Data for the task:
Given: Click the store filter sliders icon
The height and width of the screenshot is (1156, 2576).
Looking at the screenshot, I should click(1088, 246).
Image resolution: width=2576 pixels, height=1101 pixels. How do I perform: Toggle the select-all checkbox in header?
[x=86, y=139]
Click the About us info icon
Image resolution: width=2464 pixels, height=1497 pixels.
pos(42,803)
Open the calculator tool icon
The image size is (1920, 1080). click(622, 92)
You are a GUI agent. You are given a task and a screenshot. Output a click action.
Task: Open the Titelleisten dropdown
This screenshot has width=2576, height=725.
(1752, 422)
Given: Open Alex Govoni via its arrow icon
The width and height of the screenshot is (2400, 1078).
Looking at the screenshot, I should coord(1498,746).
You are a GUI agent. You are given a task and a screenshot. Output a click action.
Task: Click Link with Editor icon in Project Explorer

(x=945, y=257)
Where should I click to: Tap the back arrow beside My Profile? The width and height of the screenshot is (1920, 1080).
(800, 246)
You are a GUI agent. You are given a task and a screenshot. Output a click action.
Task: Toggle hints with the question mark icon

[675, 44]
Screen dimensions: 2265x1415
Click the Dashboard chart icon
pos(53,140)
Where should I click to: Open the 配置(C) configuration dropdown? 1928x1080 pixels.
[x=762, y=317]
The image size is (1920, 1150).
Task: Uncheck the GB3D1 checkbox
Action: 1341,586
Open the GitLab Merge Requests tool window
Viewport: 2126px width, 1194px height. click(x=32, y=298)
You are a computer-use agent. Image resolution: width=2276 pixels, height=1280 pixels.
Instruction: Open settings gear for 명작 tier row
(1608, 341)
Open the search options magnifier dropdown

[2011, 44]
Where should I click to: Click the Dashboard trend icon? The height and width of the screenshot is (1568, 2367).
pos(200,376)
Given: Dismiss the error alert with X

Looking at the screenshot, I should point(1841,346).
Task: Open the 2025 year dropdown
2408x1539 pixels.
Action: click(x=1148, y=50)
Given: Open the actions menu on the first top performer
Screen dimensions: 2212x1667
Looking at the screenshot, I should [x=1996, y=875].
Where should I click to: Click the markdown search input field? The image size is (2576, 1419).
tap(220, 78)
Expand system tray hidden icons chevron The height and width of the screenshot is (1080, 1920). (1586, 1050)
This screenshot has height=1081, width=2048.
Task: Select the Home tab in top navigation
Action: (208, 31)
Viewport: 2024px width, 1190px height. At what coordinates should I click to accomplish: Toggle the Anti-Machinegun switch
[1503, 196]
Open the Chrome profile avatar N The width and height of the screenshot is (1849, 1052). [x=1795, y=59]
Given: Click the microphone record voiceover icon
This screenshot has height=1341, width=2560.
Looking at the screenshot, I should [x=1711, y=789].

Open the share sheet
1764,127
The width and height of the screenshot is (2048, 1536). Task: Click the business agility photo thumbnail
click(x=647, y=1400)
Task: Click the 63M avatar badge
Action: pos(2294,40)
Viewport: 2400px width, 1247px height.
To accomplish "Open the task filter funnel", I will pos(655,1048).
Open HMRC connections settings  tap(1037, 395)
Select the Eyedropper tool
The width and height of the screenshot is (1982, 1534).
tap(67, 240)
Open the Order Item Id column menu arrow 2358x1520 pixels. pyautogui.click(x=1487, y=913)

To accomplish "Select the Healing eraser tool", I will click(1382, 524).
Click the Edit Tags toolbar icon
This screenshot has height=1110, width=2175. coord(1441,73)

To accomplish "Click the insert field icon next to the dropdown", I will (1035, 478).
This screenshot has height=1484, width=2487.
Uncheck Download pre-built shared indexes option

What the exercise asks: Among the records above, find each line holding the string "will" and pull it out.

Solved exercise:
To accomplish "Open the task filter funnel", I will pos(655,1048).
To accomplish "Select the Healing eraser tool", I will click(1382, 524).
To accomplish "Click the insert field icon next to the dropdown", I will (1035, 478).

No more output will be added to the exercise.